このような状況の中で自律的健康管理が注目されてきています。自律的健康管理とは、「労働者が主体となって自らの価値観や規範に基づいて健康管理を行っていくもの」であり、自らが問題に気付き、目標を定め、解決法を探り、実施評価していく過程で、保健医療職はその自分の今を問う作業を横で見守り、ともに歩く存在としてサポートしていくものです。これはインフォームドコンセントの倫理観に合致するものであり、過重労働・メンタルヘルス対策等で事業者が行うラインケアとともに行うセルフケアをより効果的にする活動といえます。

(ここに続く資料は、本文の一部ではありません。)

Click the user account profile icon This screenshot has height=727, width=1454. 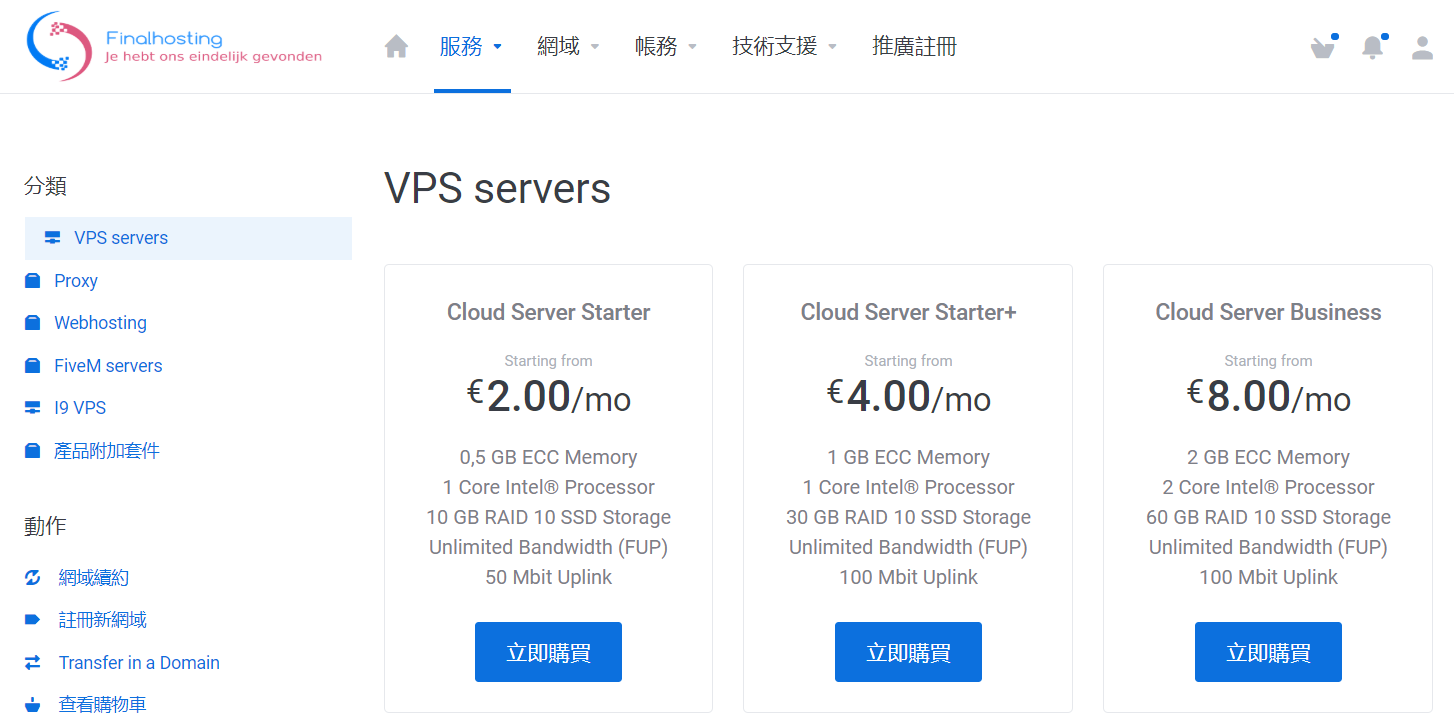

imageまた産業保健現場では、従来の健康管理・増進手法への限界が感じられています。「専門家の指導に従わない労働者」や「問題点を理解しているが保健行動を継続できない労働者」が少なくはなく、問題を長期間抱え続けた結果、大きな疾病に至るケースをしばしば体験します。もちろん専門家が問題点を指摘し、改善方法を示していく手法で一定の効果があげられてきましたが、新しい手法も求められています。自律的健康管理は、その答えの一つにもなるのではないかと考えています。 このような活動に積極的に取り組み、成果が実感されている事例もいくつかありますが、共通した概念、方法を示に至ってはいません。私たちはその研究に取り組んでおり、現段階で提示できる基本概念・実際のアプローチ方法・課題等について概説したいと思います。

自律的健康管理の基本的な考え方

自律的健康管理では、次の2つのポイントを整理しておく必要があります。 一つは、医療の専門家と健康管理の主体となる労働者の関係のとり方です。医師-患者間における治療関係では、治療方針の決定や治療の実践は、知識や技術、経験に負うところが大きく専門家の意向が優先されてきました。しかし産業保健の場で専門職が関係を持つのは、一定の健康度を備えた労働者です。

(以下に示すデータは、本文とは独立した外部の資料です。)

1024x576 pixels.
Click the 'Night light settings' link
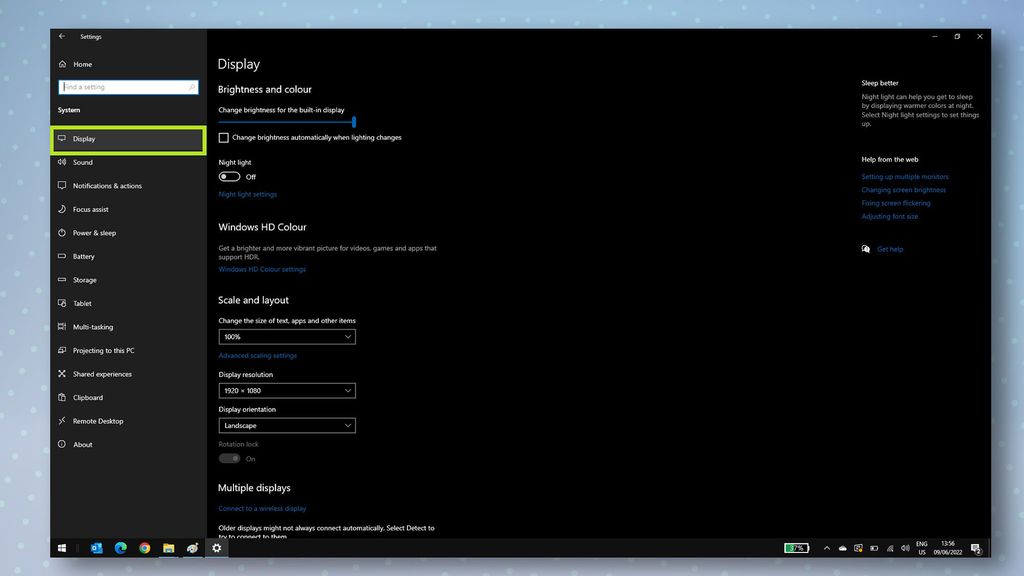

診療の過程で医療者が対象を臓器(=モノ)や疾病(=モノに起きている変化)としていたことへの反省もあり、インフォームドコンセントの考え方が急速に受け入れられてきましたが、労働者を対象とする産業保健の場では、それ以上に労働観・人生観を大切にする必要があります。そして「本来、人は自ら健康を維持していく能力を持っており、何らかの外的影響等で健康を損なったとしても、回復する能力を有する」という絶対的な信頼と、「様々な環境要因や遺伝的素因等によってそれが十分に行えない状況」における、労働者の価値観を大切にした専門的サポートが非常に重要になります。

もう一つは、労働者のどのような"健康"に働きかけるのかを明確にすることです。一般に「健康とは病気でないことである」という、健康を病気の残余範疇として取り扱う考え方が受け入れられています。疾病の中心が感染症であった時代には、健康と病気の両者を明確に区分できました。しかし、生活習慣病等の慢性疾患が問題となる現代では、病気と健康の区分が不明確になり、半健康という言葉を置いたり、病気と健康を対極にした一連続軸上の位置で健康状態を捉えたりしています。しかし、自律的健康管理を進める上では、これでは十分に健康を捉えることができないと考えています。

2次元から捉える

健康な人へのインタビューを分析した研究では、健康者にとって健康と不健康は同一軸上にはなく、それぞれ独立した世界のように体験されていて、労働者はこの2つの世界を瞬間的に空間移動しながら健康感を維持している、という結果が得られています。医療者は医学的客観的な評価を基準に考えますが、一般の人々が実感する健康は客観的な部分に加え、主観的に実感する別の次元をあわせた2次元から成り立っていることが示唆されています。

この結果をもとに、客観的医学的な評価に加え、本人の実感に基づく評価すなわち主観的な部分をあわせて取り扱う必要性を重視し、図に示すような健康概念を新たに整理し提案しています。

image縦軸の客観軸は「客観的病気でない度」として、病気の診断、臨床検査の異常値等によって示される従来の医学的な評価・客観的な状態を統合した概念を表現しました。この軸は、病気やそのリスクを有していない状態が最高点(ゼロ点)であり、病気やリスクの程度に伴いこの客観的な病気でない度合いが低下します。 横軸の主観軸は、人の健康に対する実感、主観的に感じている健康の度合いを表現するものです。

これを「主観的健康感」として、ポジティブに感じられている主観的健康からネガティブに感じている主観的健康までを含むものとしました。この2軸によって現在の健康状況を表現し、さらに今後の健康状態の向く方向を示す"ベクトル"をつけることで、将来にわたる健康状態を表現しています。 この2軸の関係は、経験的に正の相関があると感じられます。

客観的病気でない度・主観的健康観がともに低い状態を病気、両者とも高い状態を健康と考えて、病気と健康を一軸上において健康状態を捉えてきたからです。しかし、慢性疾患から精神疾患まで様々な疾病を持ちつつ生活を送る人々を一元的には説明できない場合もあります。慢性疾患を適切にコントロールしていたり、身体障害があっても残された機能を活用して生きいきと生活していたりするなど、客観的病気でない度が低くても主観的健康感は高い状態で生活している人々も多く見受けられます。 逆に医学的検査では特に異常がなくても不定愁訴がある人や、健康を実感できない状況で過ごしている人も少なくありません。

健康を客観的、主観的な二軸で捉えることで、これらの状況を説明することが可能になります。そしてこの捉え方は、自律的健康管理を進めていく上で、医療の専門家が基本的な健康概念として共有し、人の将来にわたっての健康を的確に捉えることで、労働者が自分の価値観を大切にした保健行動を行う際に支援することに活用することができます。